Fear Street Part 3: 1666 Review: Folk Horror with a Netflix Twist

Amoureux unis au fil du temps, Sarah et Hannah (avec cette dernière interprétée par Olivia Scott Welch, alias Sam des années 90) sont surpris en train de s’embrasser par l’ivrogne de la ville Thomas (McCabe Slye, Tommy Slater de Rue de la peur 1978) qui répand des ragots au sein de la communauté selon lesquels les filles sont ensemble. Hannah est la fille du prédicateur et il lui est interdit de voir Sarah. La ville se retourne contre Sarah, son seul allié étant Solomon Goode (Ashley Zukerman – Nick des années 90), un homme reclus dont la femme et l’enfant sont morts. Mais la chasse aux sorcières homophobe se transforme rapidement en une véritable chasse aux sorcières lorsque la ville semble soudainement maudite.
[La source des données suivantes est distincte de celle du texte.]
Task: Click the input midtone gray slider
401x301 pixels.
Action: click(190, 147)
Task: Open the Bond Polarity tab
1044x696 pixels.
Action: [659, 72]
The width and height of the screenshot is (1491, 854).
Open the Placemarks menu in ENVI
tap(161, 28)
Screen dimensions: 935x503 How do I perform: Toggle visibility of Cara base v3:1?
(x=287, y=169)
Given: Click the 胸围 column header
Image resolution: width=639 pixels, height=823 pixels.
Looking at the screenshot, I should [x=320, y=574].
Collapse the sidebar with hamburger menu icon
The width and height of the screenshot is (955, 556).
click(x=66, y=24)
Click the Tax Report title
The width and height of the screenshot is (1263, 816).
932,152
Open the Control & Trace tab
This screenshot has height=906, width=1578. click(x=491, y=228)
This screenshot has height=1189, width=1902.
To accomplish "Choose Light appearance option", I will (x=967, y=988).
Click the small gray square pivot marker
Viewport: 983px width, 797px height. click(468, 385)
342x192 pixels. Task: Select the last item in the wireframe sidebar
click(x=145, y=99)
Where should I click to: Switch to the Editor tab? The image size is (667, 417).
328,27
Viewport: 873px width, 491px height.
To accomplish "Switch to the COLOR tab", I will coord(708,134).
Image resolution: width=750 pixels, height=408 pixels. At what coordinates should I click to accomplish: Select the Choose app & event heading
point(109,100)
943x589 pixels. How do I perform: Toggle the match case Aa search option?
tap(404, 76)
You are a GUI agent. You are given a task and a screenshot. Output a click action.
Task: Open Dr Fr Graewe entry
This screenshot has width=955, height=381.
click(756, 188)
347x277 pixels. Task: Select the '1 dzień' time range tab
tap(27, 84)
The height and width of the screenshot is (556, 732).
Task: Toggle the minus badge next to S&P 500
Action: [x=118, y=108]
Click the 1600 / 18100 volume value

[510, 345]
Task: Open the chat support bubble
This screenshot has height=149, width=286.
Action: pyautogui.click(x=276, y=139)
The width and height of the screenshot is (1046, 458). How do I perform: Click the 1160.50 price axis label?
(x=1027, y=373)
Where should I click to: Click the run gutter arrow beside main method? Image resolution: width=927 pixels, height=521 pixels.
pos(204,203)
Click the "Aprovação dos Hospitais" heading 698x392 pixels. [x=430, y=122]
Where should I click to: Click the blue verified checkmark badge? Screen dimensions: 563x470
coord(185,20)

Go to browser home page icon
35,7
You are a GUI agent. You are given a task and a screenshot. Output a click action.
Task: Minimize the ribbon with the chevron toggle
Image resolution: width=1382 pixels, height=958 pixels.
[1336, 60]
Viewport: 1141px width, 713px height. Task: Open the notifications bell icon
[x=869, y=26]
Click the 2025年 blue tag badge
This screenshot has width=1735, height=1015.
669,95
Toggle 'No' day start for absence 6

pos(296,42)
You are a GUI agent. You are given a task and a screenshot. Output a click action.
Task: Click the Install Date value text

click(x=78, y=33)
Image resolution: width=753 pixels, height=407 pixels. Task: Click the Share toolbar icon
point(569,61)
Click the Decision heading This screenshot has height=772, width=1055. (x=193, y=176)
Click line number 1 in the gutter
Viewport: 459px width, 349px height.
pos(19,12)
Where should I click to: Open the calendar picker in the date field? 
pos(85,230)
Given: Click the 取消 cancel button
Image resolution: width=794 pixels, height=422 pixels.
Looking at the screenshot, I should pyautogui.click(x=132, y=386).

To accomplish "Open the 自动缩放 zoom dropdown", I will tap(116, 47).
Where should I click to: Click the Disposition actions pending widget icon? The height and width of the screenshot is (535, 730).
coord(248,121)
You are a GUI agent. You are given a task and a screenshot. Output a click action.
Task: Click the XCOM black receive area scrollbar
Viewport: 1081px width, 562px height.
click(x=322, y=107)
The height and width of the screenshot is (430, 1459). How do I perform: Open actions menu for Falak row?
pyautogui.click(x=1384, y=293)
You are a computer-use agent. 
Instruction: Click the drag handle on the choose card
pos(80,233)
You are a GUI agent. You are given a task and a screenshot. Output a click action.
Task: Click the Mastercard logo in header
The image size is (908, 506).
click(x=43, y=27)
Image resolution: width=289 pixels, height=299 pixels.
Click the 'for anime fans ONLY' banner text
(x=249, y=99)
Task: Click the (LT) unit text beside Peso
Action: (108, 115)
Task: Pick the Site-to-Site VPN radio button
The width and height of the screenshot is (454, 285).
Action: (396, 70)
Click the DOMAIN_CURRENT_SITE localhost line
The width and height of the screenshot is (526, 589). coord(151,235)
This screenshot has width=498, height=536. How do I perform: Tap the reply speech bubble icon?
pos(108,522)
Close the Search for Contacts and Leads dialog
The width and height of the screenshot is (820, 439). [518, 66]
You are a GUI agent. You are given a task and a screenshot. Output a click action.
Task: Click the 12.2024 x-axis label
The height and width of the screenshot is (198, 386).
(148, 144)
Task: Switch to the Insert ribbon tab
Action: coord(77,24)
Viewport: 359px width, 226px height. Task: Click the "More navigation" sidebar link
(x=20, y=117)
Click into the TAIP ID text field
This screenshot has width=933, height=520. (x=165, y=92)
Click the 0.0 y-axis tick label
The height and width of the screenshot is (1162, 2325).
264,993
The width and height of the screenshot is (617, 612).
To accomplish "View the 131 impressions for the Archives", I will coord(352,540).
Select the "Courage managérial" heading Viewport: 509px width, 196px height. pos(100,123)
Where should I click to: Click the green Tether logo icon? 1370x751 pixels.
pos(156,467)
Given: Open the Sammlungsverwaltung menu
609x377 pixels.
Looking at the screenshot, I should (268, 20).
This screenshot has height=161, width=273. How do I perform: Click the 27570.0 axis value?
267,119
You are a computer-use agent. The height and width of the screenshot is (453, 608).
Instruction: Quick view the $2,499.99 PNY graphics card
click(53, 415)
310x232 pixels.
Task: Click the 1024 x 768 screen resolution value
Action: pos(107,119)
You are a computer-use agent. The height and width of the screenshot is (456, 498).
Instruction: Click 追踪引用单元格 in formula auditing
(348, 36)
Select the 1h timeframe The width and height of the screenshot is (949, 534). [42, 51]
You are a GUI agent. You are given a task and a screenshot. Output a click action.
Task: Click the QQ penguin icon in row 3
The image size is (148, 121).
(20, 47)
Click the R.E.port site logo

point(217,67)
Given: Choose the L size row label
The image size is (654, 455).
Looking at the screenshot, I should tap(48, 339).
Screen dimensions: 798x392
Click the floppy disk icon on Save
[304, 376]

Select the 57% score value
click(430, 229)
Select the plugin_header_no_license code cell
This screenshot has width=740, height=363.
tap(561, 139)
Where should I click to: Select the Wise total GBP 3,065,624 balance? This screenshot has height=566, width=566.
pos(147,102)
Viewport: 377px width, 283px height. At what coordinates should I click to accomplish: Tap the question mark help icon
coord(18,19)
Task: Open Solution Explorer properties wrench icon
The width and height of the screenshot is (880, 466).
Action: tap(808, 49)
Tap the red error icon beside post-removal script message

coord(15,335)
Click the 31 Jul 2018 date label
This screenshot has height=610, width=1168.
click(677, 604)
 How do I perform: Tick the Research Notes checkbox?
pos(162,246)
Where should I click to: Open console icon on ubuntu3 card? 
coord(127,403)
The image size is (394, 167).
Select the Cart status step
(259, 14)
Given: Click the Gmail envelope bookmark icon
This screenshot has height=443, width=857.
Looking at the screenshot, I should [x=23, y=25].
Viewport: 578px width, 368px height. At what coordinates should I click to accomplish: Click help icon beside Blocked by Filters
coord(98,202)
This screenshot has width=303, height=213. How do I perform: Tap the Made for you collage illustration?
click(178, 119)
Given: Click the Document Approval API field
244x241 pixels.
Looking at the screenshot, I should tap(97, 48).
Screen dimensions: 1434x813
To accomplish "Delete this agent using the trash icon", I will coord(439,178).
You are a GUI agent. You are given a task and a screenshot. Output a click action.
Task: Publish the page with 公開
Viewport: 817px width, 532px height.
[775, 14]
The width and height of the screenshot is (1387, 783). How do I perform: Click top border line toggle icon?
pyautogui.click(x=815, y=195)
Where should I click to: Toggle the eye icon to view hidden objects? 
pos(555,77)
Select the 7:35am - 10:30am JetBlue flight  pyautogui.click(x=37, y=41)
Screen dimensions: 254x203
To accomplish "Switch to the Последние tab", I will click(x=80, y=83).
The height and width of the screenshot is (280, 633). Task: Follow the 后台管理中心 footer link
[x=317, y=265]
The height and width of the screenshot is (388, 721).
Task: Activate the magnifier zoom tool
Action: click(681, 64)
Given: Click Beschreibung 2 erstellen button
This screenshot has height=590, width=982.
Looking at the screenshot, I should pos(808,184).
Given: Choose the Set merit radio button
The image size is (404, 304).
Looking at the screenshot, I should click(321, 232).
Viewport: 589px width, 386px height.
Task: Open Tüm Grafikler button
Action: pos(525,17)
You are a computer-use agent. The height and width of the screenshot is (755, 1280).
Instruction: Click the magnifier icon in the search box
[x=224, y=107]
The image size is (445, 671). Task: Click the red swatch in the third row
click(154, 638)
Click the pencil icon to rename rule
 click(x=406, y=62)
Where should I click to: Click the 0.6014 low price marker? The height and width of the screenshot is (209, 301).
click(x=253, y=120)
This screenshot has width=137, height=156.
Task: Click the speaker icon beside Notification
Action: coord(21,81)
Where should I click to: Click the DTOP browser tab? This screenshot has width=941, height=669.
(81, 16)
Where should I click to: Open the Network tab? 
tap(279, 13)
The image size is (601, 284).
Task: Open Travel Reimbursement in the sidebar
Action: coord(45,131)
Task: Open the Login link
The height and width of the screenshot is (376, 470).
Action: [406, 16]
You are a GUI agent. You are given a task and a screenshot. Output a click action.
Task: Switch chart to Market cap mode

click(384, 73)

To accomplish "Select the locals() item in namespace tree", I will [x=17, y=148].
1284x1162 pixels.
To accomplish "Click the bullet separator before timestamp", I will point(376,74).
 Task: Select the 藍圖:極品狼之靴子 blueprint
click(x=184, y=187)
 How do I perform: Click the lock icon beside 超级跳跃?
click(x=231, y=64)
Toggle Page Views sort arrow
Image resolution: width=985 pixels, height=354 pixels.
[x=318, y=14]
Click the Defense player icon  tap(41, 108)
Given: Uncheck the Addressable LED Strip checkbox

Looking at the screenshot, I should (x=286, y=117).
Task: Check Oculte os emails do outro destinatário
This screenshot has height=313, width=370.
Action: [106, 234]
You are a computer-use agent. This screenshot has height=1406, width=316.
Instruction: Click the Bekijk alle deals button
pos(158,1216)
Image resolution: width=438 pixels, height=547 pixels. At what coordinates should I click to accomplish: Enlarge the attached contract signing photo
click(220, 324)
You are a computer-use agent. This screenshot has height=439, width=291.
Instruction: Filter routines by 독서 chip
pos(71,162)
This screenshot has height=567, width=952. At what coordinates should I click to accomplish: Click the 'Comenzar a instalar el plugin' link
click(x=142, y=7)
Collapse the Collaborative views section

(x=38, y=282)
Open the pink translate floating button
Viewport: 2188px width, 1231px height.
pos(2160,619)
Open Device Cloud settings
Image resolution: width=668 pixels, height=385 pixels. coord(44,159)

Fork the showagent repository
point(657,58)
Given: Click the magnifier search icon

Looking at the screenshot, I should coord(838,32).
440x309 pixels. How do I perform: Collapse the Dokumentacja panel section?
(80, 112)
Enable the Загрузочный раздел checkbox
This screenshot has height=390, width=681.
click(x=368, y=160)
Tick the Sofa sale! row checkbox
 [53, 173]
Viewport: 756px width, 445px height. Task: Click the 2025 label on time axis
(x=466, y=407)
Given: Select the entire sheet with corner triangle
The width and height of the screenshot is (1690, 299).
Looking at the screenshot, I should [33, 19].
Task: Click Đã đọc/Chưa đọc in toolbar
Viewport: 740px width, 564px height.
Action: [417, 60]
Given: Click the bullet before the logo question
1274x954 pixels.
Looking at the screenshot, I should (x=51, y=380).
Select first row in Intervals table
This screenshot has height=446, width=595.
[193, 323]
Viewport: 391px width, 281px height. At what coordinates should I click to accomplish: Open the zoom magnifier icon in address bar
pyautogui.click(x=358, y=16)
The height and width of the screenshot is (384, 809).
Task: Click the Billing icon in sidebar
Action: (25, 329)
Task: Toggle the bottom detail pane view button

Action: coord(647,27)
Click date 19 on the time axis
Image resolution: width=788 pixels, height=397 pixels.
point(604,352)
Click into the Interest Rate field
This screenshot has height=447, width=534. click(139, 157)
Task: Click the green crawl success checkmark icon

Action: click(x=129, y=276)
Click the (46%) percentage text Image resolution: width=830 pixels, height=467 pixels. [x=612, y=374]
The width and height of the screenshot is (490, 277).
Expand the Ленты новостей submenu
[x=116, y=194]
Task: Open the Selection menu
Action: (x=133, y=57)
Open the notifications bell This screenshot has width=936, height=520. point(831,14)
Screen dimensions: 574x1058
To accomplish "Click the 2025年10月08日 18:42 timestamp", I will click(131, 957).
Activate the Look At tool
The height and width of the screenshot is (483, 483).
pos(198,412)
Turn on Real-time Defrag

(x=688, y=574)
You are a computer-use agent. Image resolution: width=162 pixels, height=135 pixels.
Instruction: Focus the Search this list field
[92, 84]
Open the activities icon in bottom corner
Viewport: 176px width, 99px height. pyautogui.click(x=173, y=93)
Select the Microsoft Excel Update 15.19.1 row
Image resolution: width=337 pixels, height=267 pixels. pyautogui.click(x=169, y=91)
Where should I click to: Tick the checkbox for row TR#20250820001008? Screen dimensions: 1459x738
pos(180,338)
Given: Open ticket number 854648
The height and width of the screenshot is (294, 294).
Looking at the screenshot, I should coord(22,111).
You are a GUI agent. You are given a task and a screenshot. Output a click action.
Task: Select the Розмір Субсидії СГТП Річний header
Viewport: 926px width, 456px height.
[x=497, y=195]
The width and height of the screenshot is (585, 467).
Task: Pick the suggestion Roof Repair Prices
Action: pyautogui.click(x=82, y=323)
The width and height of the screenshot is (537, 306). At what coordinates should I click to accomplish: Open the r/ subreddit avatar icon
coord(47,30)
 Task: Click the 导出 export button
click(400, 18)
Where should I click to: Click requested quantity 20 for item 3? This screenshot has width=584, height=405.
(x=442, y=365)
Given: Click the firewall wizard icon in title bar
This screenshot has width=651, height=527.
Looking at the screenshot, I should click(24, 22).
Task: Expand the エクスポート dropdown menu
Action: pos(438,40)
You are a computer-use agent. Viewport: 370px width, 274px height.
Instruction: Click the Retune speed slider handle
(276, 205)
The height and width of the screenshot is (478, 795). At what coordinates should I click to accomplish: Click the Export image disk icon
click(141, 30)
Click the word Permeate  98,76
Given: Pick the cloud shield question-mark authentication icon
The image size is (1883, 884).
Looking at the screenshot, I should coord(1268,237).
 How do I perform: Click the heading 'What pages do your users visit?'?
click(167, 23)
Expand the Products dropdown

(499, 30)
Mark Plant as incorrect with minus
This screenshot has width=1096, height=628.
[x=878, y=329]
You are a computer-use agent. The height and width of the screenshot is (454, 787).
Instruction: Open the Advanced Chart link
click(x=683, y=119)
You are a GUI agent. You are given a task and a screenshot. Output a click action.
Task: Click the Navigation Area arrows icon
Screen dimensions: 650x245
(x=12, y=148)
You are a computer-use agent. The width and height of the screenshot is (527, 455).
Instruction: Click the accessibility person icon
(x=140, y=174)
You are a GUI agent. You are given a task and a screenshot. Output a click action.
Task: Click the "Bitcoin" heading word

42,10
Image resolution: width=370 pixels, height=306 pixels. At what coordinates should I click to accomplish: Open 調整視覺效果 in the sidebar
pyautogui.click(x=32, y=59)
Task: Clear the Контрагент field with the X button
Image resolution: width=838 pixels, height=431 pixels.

Les cultures pourrissent, le puits s’assèche, une truie mange au hasard toute sa portée de porcelets et le prédicateur local, Cyrus Miller (Michael Chandler), se comporte très étrangement.

Ce doit être de la sorcellerie, décide la ville, et tous les doigts pointent vers Hannah et Sarah.

Avec de fortes nuances d’Arthur Miller Le creuset et dans une moindre mesure celle de Robert Eggers La sorcière, c’est de l’horreur populaire avec une pincée de slasher pour adolescents sur le dessus. Il est plus sombre que les deux premiers films en termes de sujet mais aussi de palette de couleurs (si vous regardez à la maison, vous devrez vous assurer que la pièce est correctement obscurcie pour éviter de manquer des morceaux), et est livré avec quelques chocs et révélations.

Pendant ce temps, l’histoire globale de la façon dont Deena pourrait sauver Sam avec l’aide du frère de Deena Josh (Benjamin Flores Jr.) et du survivant du Camp Nightwing Ziggy (Gillian Jacobs) est abordée dans un gros module complémentaire. Il n’y a pas beaucoup de place pour les gags dans l’histoire de 1666 étant donné que nous savons que cela se terminera par une jeune femme pendue, donc les portions des années 90 compensent amplement cela, nous ramenant au centre commercial où la série a commencé et apportant la maison le Choses étranges vibrations. Il fait également de bonnes fissures nostalgiques à l’omniprésence de CK1 (le parfum) et à la merde du Discman.

Tout au long de la série de films, Rue de la peur a toujours exploré des thèmes périphériques sur la classe, le genre et la sexualité, et Rue de la peur 1666 n’est pas différent, en résolvant les problèmes à la fois narrativement et thématiquement. Cette finale explique bien la logique interne de ce qui se passe exactement et même si, oui, c’est un peu exagéré et ne résiste peut-être pas à trop d’examen, toute la série est remplie d’un tel charme, flair, énergie et amour sincère pour le genre qu’il est facile de pardonner. Rue de la peur Partie 3: 1666 Ce n’est peut-être pas parfait, mais c’est une fin passionnante à une approche expérimentale et inhabituelle de l’horreur qui est à la fois familière et fraîche.

Les trois parties du Rue de la peur Trilogy est désormais disponible en streaming sur Netflix.